López depicts Delicado de Imaz seated with a slight turn. The background is a window and a red velvet curtain. The chair is upholstered in green fabric and wears a striking cashmere shawl in bright colours on one arm.

She wears a dark blue velvet dress with a lace mantilla covering her shoulders. On her right hand, in which she also holds a fan, a symbol of her status, she wears a magnificent bracelet and a ring, while her gloved left hand rests on her lap.

She wears her hair in the fashionable style of the tres potencias (literally, three powers), with thick curls at the sides and a large topknot held in place with a magnificent hairpin in the shape of a crescent moon and a star, set with diamonds that match the necklace on her forehead, her earrings and her brooch. On the belt of her dress hangs the chain of a gold watch.

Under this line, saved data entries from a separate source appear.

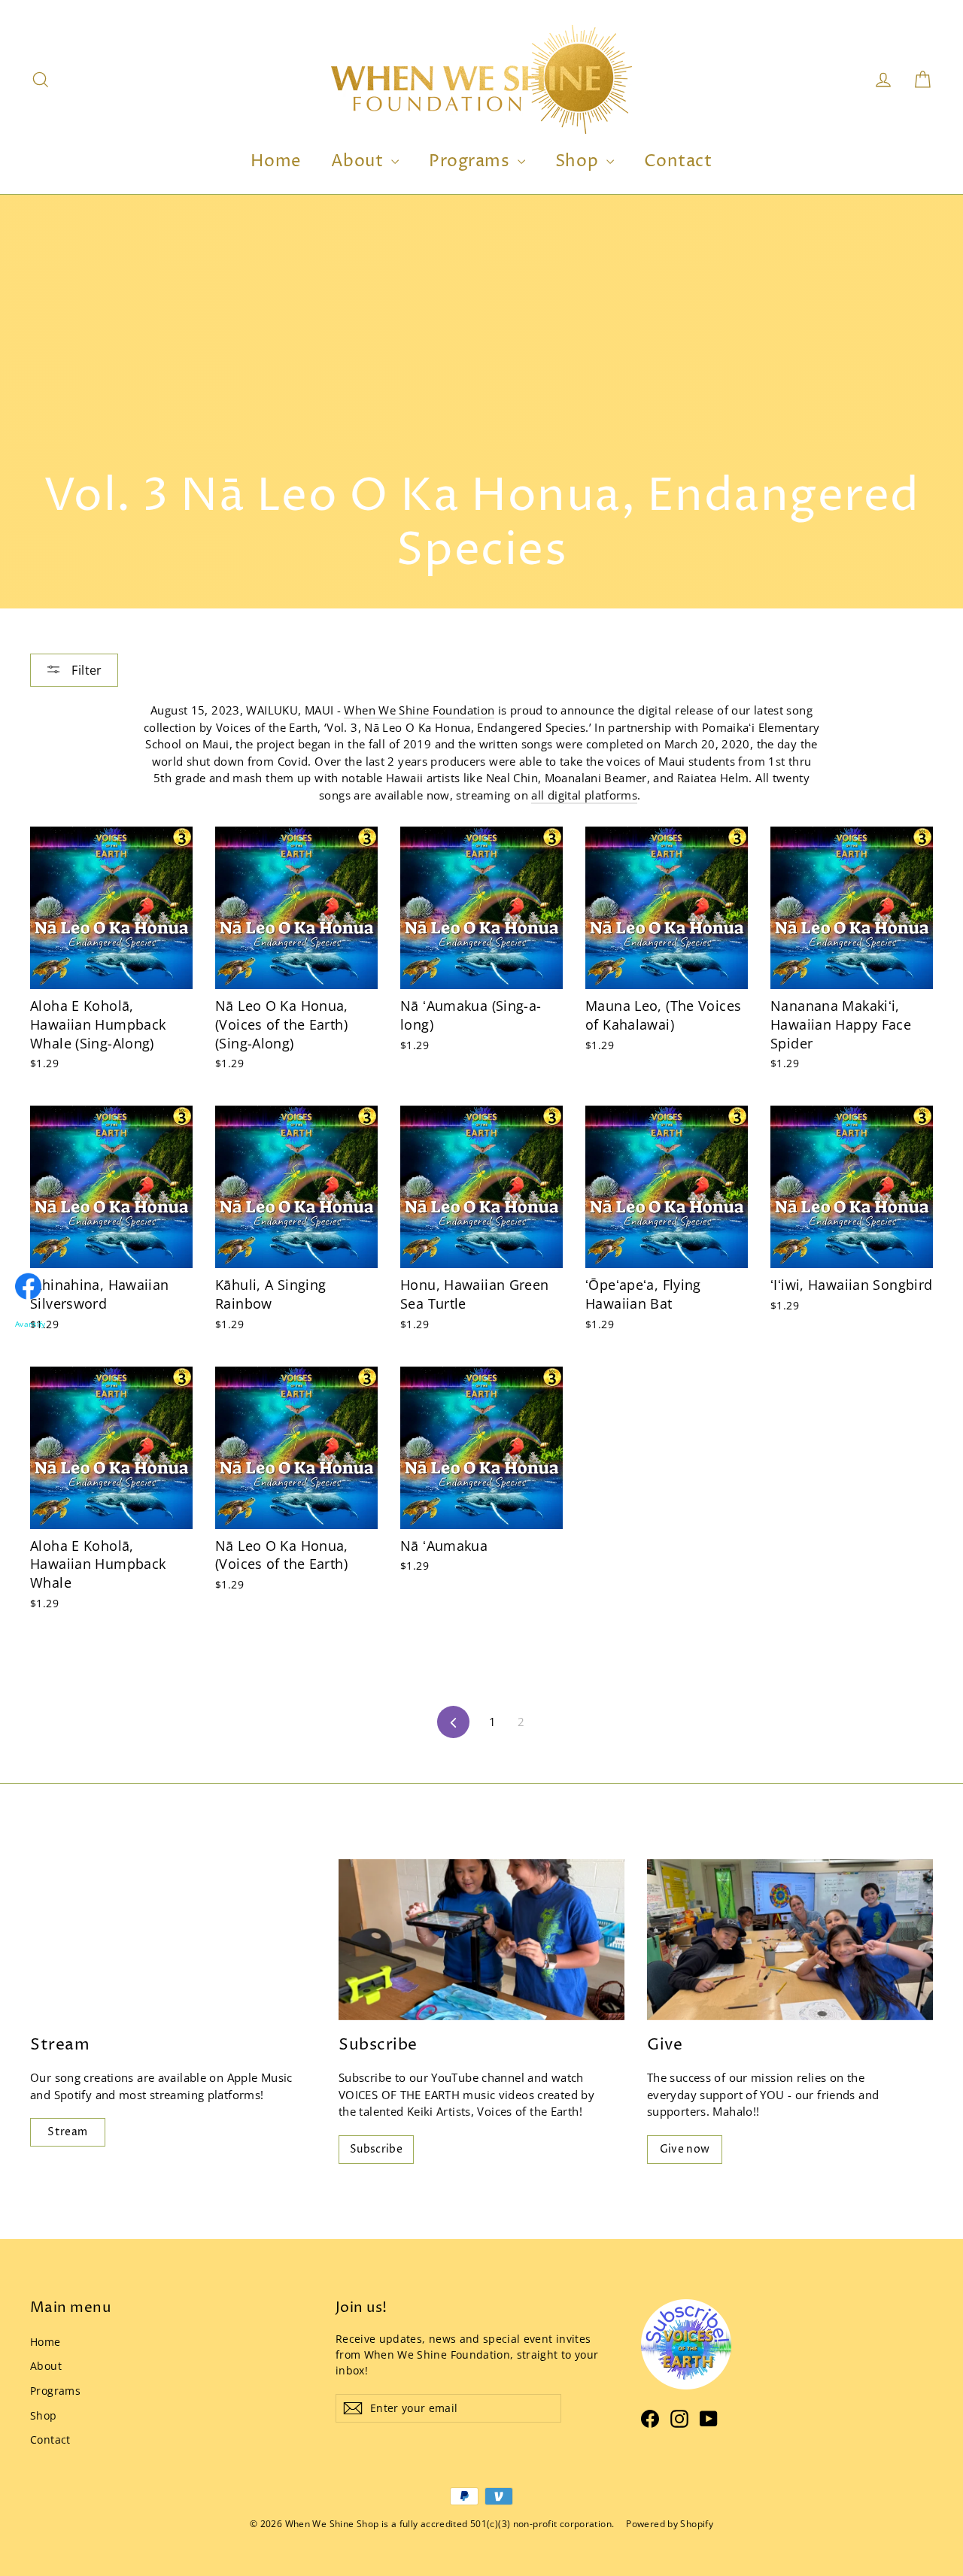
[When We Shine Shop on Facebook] (650, 2418)
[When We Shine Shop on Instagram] (679, 2418)
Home (275, 161)
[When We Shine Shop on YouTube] (709, 2418)
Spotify (73, 2094)
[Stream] (173, 1939)
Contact (678, 161)
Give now (685, 2149)
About (359, 161)
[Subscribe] (481, 1939)
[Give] (790, 1939)
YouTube (454, 2077)
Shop (579, 161)
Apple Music (260, 2077)
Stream (67, 2132)
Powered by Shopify (669, 2523)
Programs (471, 161)
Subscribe (376, 2149)
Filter (85, 670)
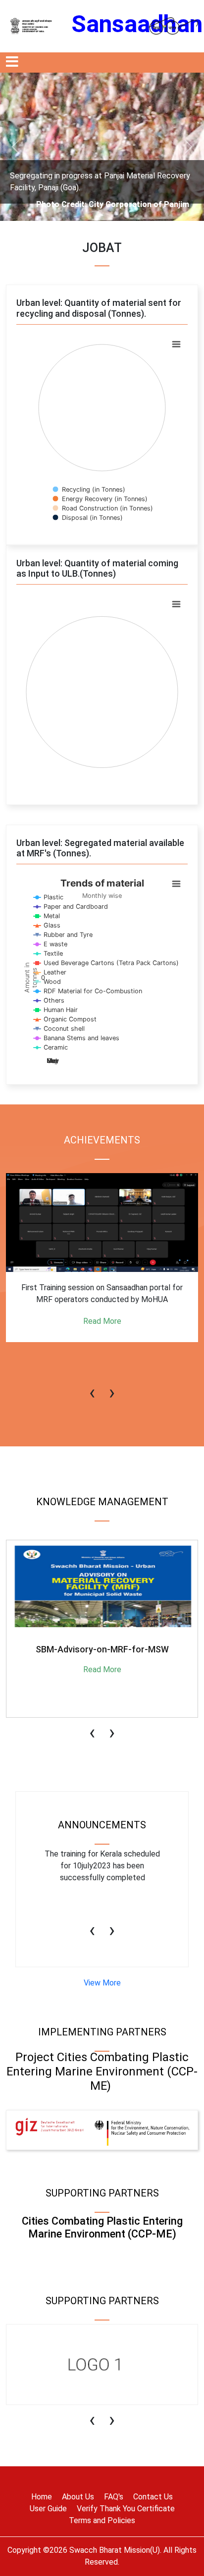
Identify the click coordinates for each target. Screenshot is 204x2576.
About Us (78, 2496)
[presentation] (92, 1387)
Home (41, 2496)
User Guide (48, 2508)
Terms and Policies (102, 2520)
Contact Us (153, 2496)
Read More (102, 1356)
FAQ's (113, 2496)
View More (102, 1982)
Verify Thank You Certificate (126, 2508)
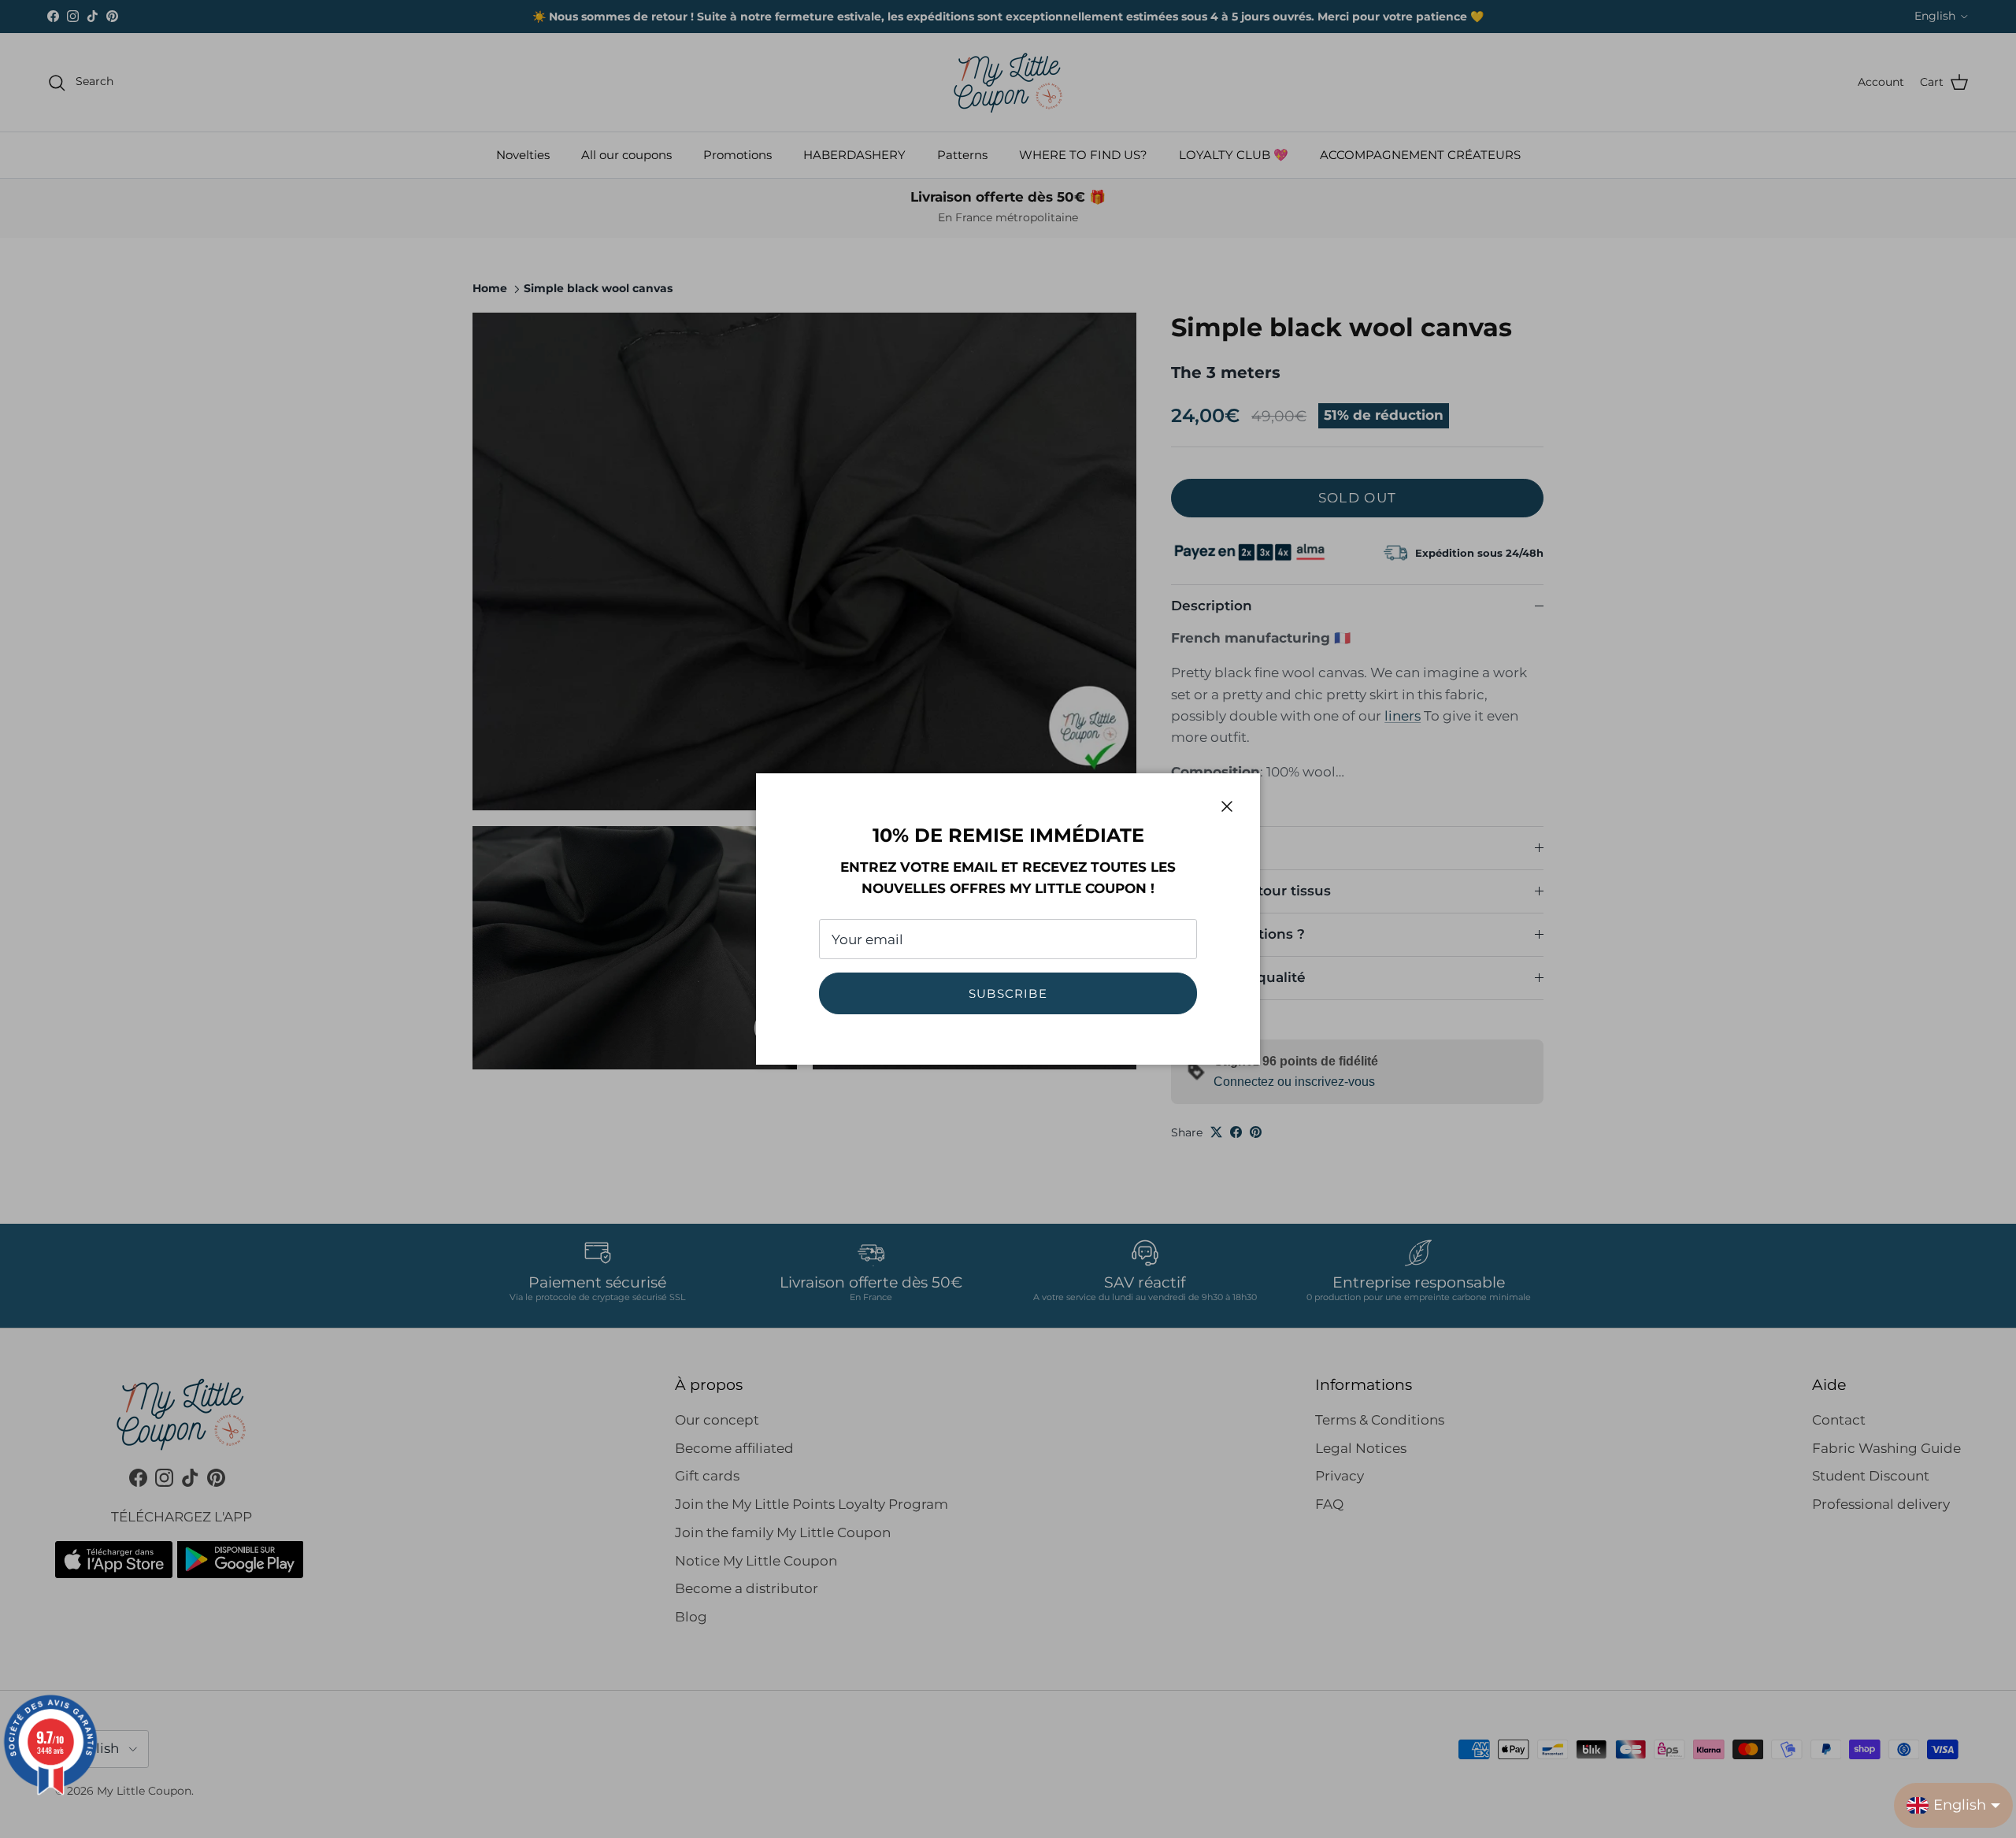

His astonishingly precise depictions were executed in bright, rich colours, which he used with a particularly strong sense of decoration and in the best tradition of Valencian painting 

Lopez's extremely accurate and absolutely honest brushwork was able to accurately reproduce the smallest imperfections on the skin of his sitter and the precise features of jewellery or embroidery on clothing. In this way, a unique symbiosis was created between the realistic tradition of the School of Valencia and the artist's rigorous academic training.